Saturday, July 19, 2008

I Learned to Love Beans Again

As a vegetarian, I'm no stranger to beans. Guatemala taught me a new appreciation for beans not in variety, but in pervasiveness. In my house, we ate our black beans runny, amost like dip. In the restaurants, the beans were thick enough that they would stick a decorative tortilla chip in them.

Beans and tortillas are nothing to get excited about here, but they aren't made from scratch! Walking down the street in any Guatemalan town, you can her the sound of women making tortillas, slapping them from hand to hand into a flat, round shape.

I've been back in Chicago for awhile but I failed to blog the last part of my travels so I will do so now.
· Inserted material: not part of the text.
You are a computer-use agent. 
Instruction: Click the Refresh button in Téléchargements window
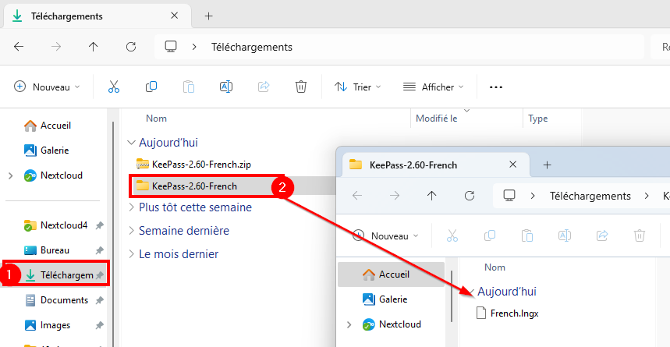131,47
After Antigua and the volcano hike, we headed to Tikal (UNESCO World Heritage Site). I like heat and I think I can take a lot, but the humidity and the temperature were really intense in Tikal. I recommend the sunrise tour of Tikal--it's too hot during the day and you will see more animals in the morning hours. Nonetheless, Tikal is amazing both for the ruins and for the jungle plants and animals. In the central plaza, you can imagine the ancient Mayans because you are surrounded by their altars and palaces on four sides, the largest of which is over 200 feet tall. The earliest monuments date back to the 4th Century B.C., but most of the structure were built between 700 and 900 AD. At the height of Tikal, it was home to 60,000 poeple. By the 1000 AD, Tikal had been abandoned and wasn't re-discovered until the late 19th century. An airstrip was built in the 1970s which allowed the major excavations, giving us the Tikal of today.